Each room is decorated differently (albeit with charming Old World décor) and there’s free WiFi, but what kicks this four-star hotel clearly into the luxury class is its staff. The front desk clerk – and there is only one at a time in this boutique property – really cares that you get the information you need to make your trip to Paris the best ever.

This trip wasn’t my first jaunt to the City of Light, and I’ve stayed in a dozen different hotels over the years. Some were the huge, impersonal properties beloved of groups but a little sterile for the solo traveler. Some were in desperate need of updating (chipped bathroom tiles and upholstery worn through to the backing). One recent hotel  – in a newly renovated property famously decorated by a hot interior designer who shall go unnamed – had plumbing so inadequate that a morning shower erupted to flood not only the bathroom, but made water channels across the bedroom carpet as well.

No such problems at Le Relais Hôtel  Vieux Paris. With its Latin Quarter address, it’s right in the middle of the action -- with a twist. It’s situated on a little-traveled side street with no bars, nightclubs or restaurants to wake the weary traveler.

The décor, although in traditional French style, is bright and fresh.
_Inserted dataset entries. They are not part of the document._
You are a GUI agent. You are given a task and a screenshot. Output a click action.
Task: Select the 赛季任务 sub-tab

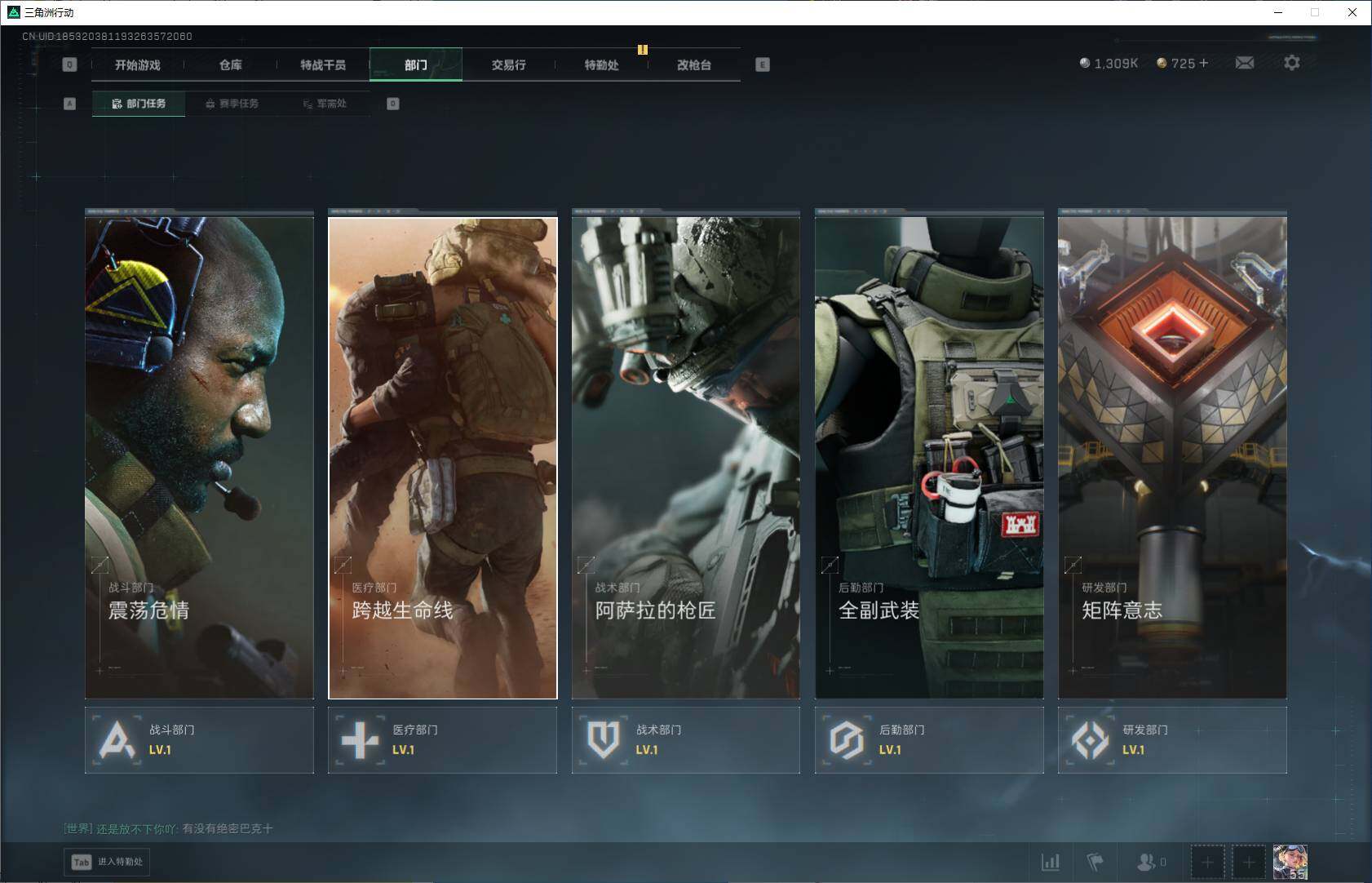(x=232, y=104)
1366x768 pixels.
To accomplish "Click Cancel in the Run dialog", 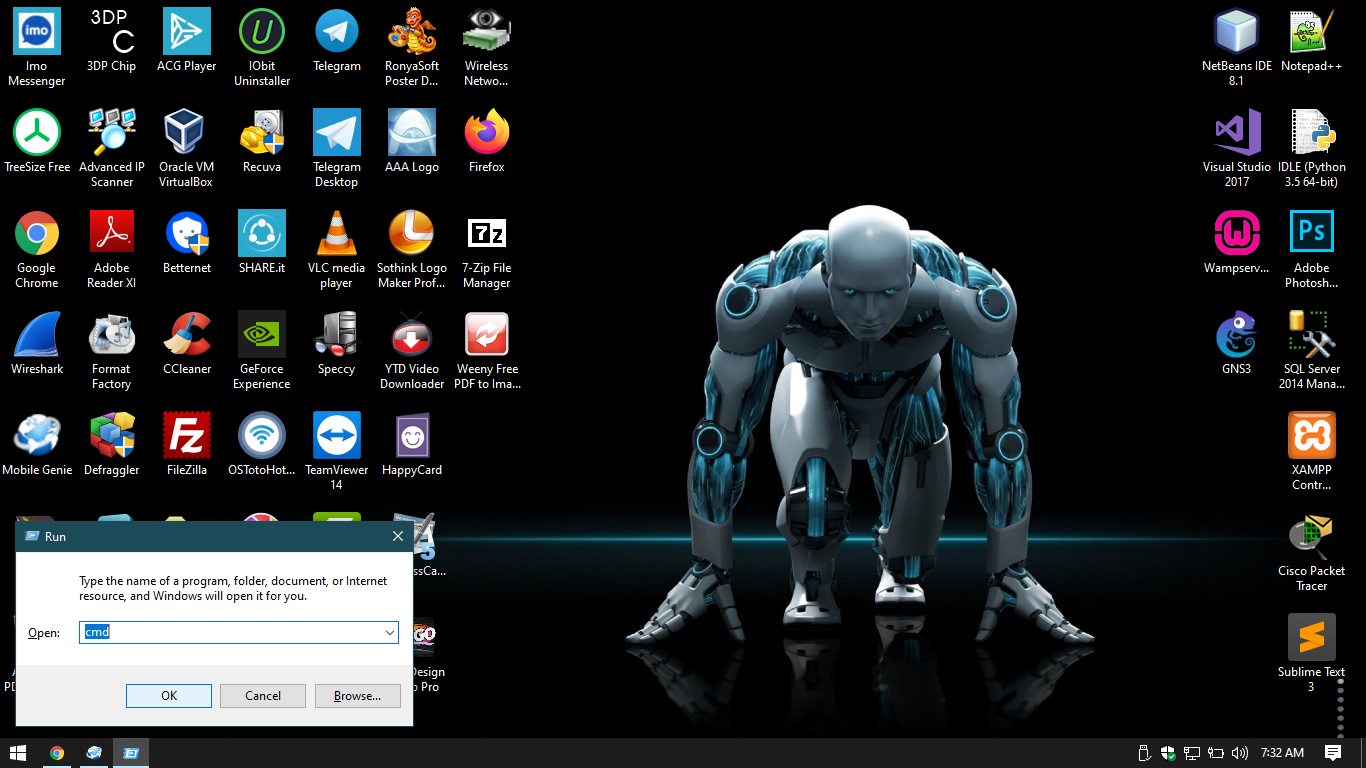I will (262, 695).
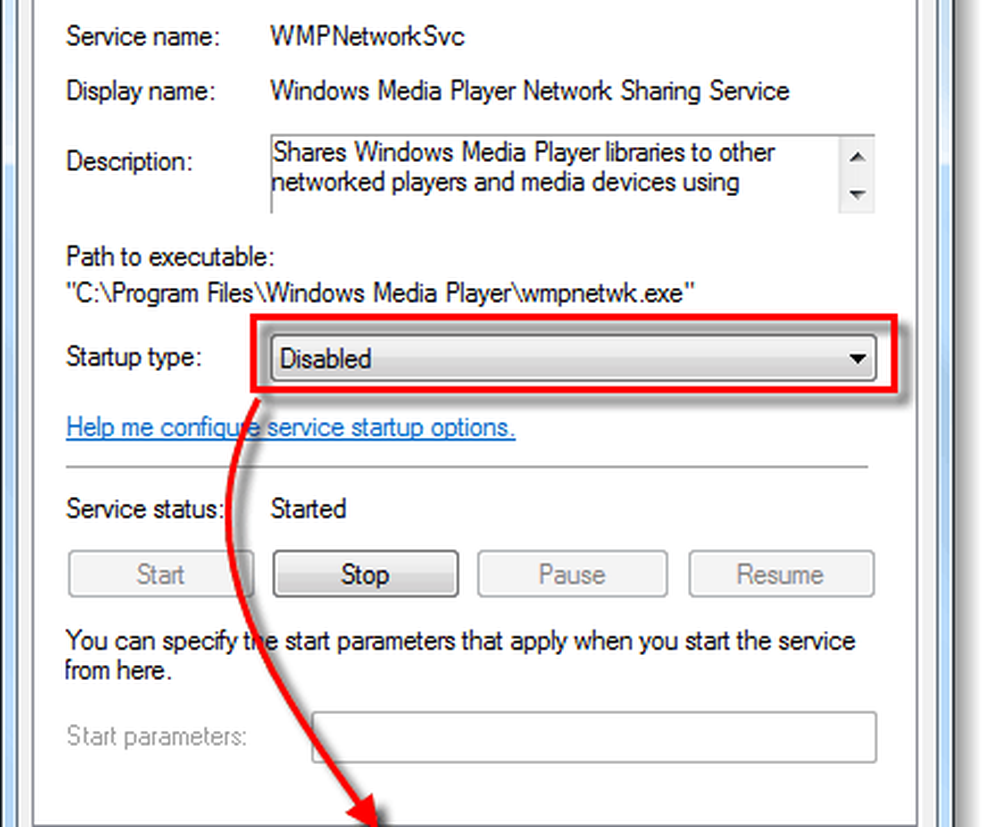1000x827 pixels.
Task: Click the Windows Media Player Network Sharing Service display name
Action: click(x=529, y=91)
The windows actually open, and, when I was there, pots of scarlet geraniums were placed in the window boxes. They more than made up for the lack of view out the window. The street is very narrow and crooked, so even though we were maybe a block from the Seine, it wasn’t visible. Of course, the traffic noise from that busy road along the river wasn’t in evidence either.

This is a boutique property: there are only 12 rooms. My husband and I had a one that was small by American standards (not by Parisian), but it included a luggage rack, small desk, flat-screen television, full-length mirror, a shower in the tub and – best of all – free wireless internet access (something this writer thinks should now be standard in hotels). The amenities, by Sutton & Foster, included a shoe polish sponge, vanity set and sewing kit alongside the expected soap, shampoo and bath gel.

The front desk clerks speak English and are a fount of information on everything from how to buy a museum pass to where to buy macarons. No, no --not those coconut cookies popular in the U.S., but the sweet pastel confections of egg whites and ground almonds that have taken Paris by storm. You’ll find them everywhere, sold in hushed shops like fine jewelry by haughty clerks who admonish “no photos”. Individual macarons are expensive enough to qualify as an indulgence – sometimes 2 or 3 euros per piece (my favorite were at Pierre Hermé). Whatever you buy, eat ‘em the same day you buy ‘em. They don’t keep, and they definitely don’t make the transit back across the Atlantic in any condition worth eating (and, yes, I speak from personal experience).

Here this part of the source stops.